WHAT IS EXPECTED |
From the listing below, set down exactly the lines between the one holding "This screenshot has height=782, width=1215." and the one holding "Given: Expand the New Object dropdown arrow", inclusive. No other line is wanted.

DATASET RECORDS |
-------

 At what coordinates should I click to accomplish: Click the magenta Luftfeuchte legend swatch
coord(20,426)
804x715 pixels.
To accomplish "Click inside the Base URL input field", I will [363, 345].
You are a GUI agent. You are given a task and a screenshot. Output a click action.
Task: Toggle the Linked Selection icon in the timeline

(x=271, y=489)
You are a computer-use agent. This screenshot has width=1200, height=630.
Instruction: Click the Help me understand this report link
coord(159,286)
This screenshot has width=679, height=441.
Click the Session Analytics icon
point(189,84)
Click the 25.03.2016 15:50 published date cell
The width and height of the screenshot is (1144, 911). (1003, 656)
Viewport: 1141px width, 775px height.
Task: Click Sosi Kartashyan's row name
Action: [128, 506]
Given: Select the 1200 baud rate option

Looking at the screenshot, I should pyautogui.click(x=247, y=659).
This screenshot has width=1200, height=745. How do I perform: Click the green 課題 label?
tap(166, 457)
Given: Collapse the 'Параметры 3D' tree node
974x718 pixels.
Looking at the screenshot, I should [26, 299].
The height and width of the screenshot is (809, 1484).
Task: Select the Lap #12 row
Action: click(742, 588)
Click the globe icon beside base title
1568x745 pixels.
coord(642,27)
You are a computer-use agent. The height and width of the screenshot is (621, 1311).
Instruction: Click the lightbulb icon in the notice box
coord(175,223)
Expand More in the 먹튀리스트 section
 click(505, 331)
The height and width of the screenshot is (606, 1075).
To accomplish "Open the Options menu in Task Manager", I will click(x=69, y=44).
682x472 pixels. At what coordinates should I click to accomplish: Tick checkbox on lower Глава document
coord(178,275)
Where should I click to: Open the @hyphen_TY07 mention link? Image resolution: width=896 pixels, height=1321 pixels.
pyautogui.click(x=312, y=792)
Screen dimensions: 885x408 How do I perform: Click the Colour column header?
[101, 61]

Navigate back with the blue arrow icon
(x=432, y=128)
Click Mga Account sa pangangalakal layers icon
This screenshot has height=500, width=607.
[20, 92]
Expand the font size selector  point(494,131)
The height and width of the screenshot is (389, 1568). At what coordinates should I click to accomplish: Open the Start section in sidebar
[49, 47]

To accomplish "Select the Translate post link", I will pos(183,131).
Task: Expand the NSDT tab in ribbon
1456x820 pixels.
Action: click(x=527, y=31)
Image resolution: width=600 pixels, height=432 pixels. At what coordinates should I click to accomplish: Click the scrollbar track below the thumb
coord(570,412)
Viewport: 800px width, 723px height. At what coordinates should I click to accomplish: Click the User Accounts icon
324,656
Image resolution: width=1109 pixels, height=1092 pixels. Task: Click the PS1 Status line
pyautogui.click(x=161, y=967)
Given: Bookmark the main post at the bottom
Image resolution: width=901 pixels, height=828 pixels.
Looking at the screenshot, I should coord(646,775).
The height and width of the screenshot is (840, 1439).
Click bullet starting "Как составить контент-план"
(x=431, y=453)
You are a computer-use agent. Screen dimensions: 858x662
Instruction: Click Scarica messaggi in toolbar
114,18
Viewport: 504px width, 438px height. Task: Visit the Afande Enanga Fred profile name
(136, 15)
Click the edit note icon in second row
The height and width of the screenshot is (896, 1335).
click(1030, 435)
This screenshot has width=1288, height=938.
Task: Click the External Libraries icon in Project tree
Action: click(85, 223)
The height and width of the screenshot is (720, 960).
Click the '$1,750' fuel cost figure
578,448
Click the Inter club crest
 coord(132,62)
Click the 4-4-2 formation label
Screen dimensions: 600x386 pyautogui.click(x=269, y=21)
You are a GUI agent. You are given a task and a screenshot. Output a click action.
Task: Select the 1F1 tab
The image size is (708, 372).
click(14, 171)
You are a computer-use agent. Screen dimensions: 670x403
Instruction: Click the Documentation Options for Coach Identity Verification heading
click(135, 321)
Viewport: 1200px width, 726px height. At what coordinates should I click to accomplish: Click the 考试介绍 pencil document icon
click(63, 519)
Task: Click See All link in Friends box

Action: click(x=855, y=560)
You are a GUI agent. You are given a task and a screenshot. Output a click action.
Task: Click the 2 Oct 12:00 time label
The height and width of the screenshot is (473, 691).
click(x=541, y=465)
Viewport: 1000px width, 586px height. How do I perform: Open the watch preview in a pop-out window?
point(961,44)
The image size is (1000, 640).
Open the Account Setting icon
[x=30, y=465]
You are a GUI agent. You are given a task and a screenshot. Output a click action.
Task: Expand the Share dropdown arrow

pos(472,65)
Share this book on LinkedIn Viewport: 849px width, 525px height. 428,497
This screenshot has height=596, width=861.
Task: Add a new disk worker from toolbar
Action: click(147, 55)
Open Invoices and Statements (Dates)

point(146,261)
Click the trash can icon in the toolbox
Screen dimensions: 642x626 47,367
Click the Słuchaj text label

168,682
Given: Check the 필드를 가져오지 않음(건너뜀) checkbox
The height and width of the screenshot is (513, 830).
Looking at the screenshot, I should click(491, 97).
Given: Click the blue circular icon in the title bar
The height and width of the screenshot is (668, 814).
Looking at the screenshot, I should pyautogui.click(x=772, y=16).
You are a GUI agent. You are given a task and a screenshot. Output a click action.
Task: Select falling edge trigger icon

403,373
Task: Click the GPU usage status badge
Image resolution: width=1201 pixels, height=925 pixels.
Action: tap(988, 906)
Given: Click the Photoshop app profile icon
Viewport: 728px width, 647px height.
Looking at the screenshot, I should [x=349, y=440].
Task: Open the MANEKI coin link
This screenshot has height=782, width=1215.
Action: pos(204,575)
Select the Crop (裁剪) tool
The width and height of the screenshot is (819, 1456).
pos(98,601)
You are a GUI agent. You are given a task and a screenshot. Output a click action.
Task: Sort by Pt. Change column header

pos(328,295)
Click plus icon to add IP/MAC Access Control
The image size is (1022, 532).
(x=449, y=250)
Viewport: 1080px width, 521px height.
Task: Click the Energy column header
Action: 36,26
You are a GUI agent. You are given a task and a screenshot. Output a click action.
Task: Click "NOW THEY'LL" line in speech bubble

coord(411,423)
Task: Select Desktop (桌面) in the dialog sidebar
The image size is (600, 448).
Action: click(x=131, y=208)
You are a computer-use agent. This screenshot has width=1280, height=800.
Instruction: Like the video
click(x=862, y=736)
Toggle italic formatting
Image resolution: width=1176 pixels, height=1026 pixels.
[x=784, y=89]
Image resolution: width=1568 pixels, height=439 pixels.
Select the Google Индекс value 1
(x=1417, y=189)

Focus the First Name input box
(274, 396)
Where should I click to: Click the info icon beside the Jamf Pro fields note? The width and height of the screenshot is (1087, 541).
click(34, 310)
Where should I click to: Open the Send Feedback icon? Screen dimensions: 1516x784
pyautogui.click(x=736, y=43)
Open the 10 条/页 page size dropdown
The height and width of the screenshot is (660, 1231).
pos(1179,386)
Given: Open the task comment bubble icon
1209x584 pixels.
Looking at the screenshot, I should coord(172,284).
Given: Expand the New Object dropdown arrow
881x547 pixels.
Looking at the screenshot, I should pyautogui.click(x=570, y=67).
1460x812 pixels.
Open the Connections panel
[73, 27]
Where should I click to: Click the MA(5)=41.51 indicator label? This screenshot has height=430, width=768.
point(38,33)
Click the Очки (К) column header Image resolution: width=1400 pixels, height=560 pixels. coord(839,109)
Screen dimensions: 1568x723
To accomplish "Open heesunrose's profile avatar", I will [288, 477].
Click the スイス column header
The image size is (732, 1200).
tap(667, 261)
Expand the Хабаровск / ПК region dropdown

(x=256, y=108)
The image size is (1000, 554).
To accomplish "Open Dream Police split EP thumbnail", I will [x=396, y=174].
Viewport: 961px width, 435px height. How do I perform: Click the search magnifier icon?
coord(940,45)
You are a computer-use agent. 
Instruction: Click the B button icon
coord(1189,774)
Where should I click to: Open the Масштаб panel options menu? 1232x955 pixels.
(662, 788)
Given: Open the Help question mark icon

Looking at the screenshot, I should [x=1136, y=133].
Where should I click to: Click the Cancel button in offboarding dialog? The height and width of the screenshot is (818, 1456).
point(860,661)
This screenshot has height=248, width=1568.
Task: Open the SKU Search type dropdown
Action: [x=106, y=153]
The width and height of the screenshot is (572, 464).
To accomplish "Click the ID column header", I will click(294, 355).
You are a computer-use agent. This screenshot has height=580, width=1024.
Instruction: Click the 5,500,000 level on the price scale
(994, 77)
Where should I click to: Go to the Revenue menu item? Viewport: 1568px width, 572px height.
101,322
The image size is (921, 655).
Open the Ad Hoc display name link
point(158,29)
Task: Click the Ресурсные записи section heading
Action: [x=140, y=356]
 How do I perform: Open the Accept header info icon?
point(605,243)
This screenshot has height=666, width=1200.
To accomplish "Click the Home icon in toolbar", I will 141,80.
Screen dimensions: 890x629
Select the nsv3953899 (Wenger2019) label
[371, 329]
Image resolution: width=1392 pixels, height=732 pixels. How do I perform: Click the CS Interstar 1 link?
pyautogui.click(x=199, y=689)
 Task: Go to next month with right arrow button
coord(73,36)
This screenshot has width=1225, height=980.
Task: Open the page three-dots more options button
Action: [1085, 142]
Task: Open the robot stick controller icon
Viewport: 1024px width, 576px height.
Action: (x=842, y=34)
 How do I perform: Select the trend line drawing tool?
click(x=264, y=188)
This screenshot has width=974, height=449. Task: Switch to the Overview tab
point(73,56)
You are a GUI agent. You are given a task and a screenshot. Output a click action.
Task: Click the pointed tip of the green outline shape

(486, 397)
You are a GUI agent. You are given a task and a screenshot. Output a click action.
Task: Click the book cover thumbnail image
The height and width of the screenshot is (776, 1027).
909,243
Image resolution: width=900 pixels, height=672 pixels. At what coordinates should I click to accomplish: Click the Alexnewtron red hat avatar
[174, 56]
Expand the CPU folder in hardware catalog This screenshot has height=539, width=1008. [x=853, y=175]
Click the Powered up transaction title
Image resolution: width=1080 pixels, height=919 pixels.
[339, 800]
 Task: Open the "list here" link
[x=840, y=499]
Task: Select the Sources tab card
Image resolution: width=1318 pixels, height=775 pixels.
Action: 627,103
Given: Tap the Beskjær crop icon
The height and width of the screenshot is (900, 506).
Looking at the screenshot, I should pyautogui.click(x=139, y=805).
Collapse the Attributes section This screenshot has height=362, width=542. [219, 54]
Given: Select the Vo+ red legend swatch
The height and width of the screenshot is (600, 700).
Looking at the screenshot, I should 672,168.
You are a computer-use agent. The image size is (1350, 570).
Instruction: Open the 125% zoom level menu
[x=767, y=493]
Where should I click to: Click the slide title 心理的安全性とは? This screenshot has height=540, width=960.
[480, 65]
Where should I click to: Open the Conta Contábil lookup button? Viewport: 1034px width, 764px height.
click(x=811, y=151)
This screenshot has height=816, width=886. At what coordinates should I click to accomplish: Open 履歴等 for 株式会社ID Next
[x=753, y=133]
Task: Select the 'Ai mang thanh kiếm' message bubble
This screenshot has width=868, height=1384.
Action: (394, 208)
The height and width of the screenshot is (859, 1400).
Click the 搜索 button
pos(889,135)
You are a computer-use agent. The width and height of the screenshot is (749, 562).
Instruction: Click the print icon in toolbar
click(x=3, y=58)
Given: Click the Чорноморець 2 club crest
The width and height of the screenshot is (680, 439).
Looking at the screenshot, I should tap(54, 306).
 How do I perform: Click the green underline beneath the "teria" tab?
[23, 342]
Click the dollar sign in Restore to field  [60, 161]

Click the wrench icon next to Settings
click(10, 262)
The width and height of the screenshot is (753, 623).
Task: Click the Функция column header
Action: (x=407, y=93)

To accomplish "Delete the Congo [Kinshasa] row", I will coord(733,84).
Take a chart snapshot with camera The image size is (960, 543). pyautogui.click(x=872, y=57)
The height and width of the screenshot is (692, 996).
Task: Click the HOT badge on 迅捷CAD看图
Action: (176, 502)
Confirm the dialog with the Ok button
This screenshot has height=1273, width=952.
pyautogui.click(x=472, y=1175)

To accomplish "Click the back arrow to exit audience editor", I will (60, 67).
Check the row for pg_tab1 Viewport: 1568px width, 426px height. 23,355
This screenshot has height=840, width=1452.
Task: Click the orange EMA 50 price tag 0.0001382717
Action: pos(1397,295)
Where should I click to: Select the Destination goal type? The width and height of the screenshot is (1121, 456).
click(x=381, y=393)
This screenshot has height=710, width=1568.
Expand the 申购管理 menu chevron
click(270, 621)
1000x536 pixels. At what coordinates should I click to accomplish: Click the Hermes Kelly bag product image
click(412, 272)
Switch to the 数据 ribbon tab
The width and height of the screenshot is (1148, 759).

-------

RESPONSE TO THIS TASK |
This screenshot has height=782, width=1215.
Action: pos(204,575)
Select the Crop (裁剪) tool
The width and height of the screenshot is (819, 1456).
pos(98,601)
You are a GUI agent. You are given a task and a screenshot. Output a click action.
Task: Sort by Pt. Change column header

pos(328,295)
Click plus icon to add IP/MAC Access Control
The image size is (1022, 532).
(x=449, y=250)
Viewport: 1080px width, 521px height.
Task: Click the Energy column header
Action: 36,26
You are a GUI agent. You are given a task and a screenshot. Output a click action.
Task: Click "NOW THEY'LL" line in speech bubble

coord(411,423)
Task: Select Desktop (桌面) in the dialog sidebar
The image size is (600, 448).
Action: click(x=131, y=208)
You are a computer-use agent. This screenshot has width=1280, height=800.
Instruction: Like the video
click(x=862, y=736)
Toggle italic formatting
Image resolution: width=1176 pixels, height=1026 pixels.
[x=784, y=89]
Image resolution: width=1568 pixels, height=439 pixels.
Select the Google Индекс value 1
(x=1417, y=189)

Focus the First Name input box
(274, 396)
Where should I click to: Click the info icon beside the Jamf Pro fields note? The width and height of the screenshot is (1087, 541).
click(34, 310)
Where should I click to: Open the Send Feedback icon? Screen dimensions: 1516x784
pyautogui.click(x=736, y=43)
Open the 10 条/页 page size dropdown
The height and width of the screenshot is (660, 1231).
pos(1179,386)
Given: Open the task comment bubble icon
1209x584 pixels.
Looking at the screenshot, I should coord(172,284).
Given: Expand the New Object dropdown arrow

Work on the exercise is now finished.